Objective: To evaluate incremental hospitalizations and costs among Medicare patients with Parkinson’s disease psychosis (PDP) vs. PDP+dementia (PDP+D).
Background: Research examining hospitalizations and costs of co-existing dementia (PDP+D) among patients with PDP are lacking.
Method: A retrospective analysis of patients with PDP using Parts A, B, and D claims from the 100% Medicare sample (01/01/13-12/31/19) was conducted. Patients with PDP and incident dementia (PDP+D) and without incident dementia (PDP) between 01/01/14 to 12/31/18 were selected. Patients with a pre-index diagnosis of dementia, psychosis, secondary parkinsonism, delirium, other psychotic disorders, alcohol/drug-induced psychosis, schizophrenia, paranoia, or personality disorder were excluded. PDP+D vs. PDP patients were 1:1 propensity score matched (PSM) using 31 variables (age, sex, race, region and 27 Elixhauser comorbidity characteristics). Post-index outcomes in the 1-year follow-up included: rates and mean per patient per year (PPPY) costs of all-cause inpatient (IP) hospitalizations, and by type of IP stay (i.e., short-term [ST-stay], skilled nursing facility [SNF-stay] and long-term [LT-stay]). Differences in all-cause hospitalizations and mean PPPY costs were examined using logistic and gamma log-link regression models, respectively.
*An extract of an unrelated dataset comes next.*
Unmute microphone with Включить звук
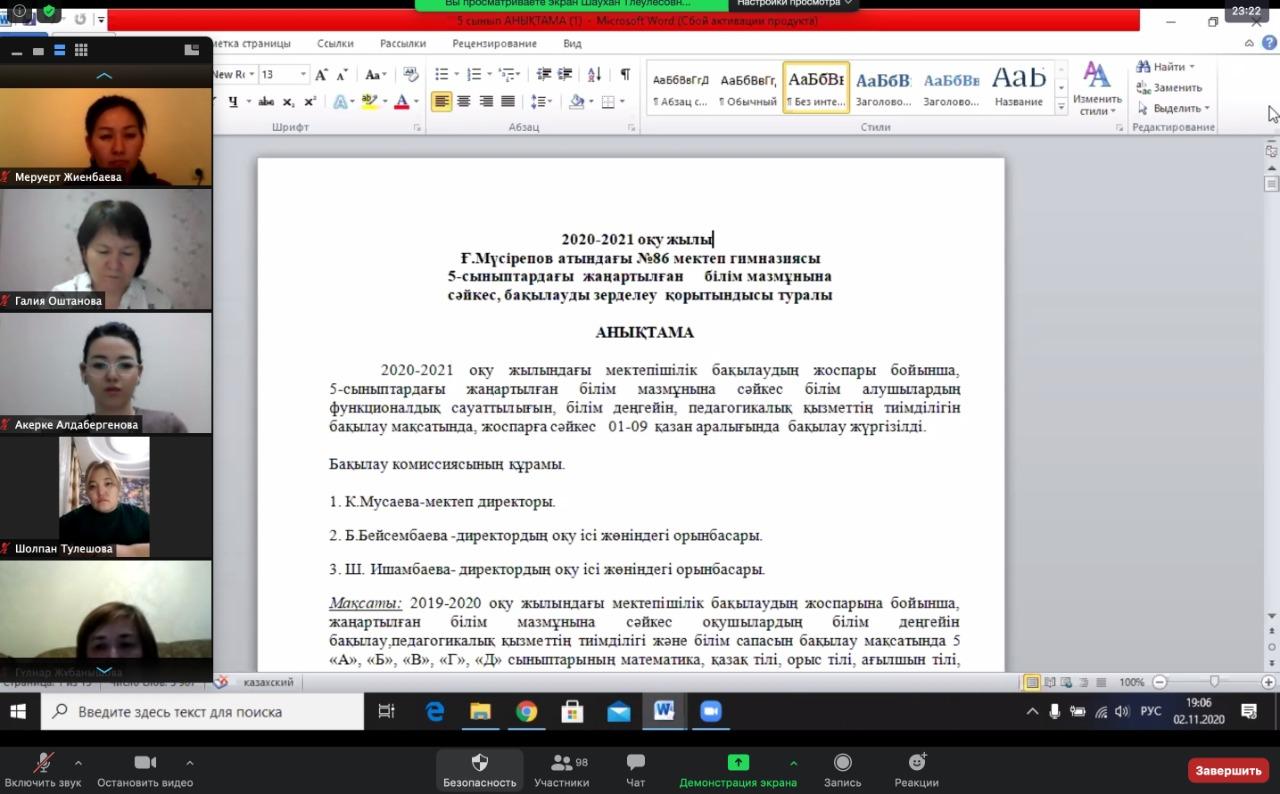 (43, 770)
Results: From patients with PDP+D (n=14,194) vs. PDP (n=2,449), PSM-matched cohorts (n=1,855 in each) were identified. Mean age, gender, and comorbidities were similar in PSM groups. Approximately, 50.3% with PDP+D reported ≥1 all-cause IP hospitalizations vs. 36.0% with PDP (p<0.05). Specifically, all-cause ST-stay, SNF-stay, and LT-stay among PDP+D vs. PDP patients were: 45.2% vs. 35.7%, 28.3% vs. 15.7%, and 8.5% vs. 6.0% (p<0.05), respectively. Mean PPPY IP hospitalization costs for PDP+D patients vs. PDP patients was $17,891(±29,882) vs $11,599 (±$25,247) (p<0.05). Mean PPPY costs among patients with PDP+D vs. PDP were: $6,700 (±14,409) vs. $3,385 (±10,056) for SNF-stays and $9,394 (±18,360) vs. $6,856 (±16,339) for ST-stays, respectively (p<0.05). No differences in mean PPPY LT-stay costs were seen.
Conclusion: In this analysis, patients with PDP+D reported 54% greater mean PPPY IP hospitalization costs and nearly two times greater mean PPPY SNF-stay costs vs. patients with PDP.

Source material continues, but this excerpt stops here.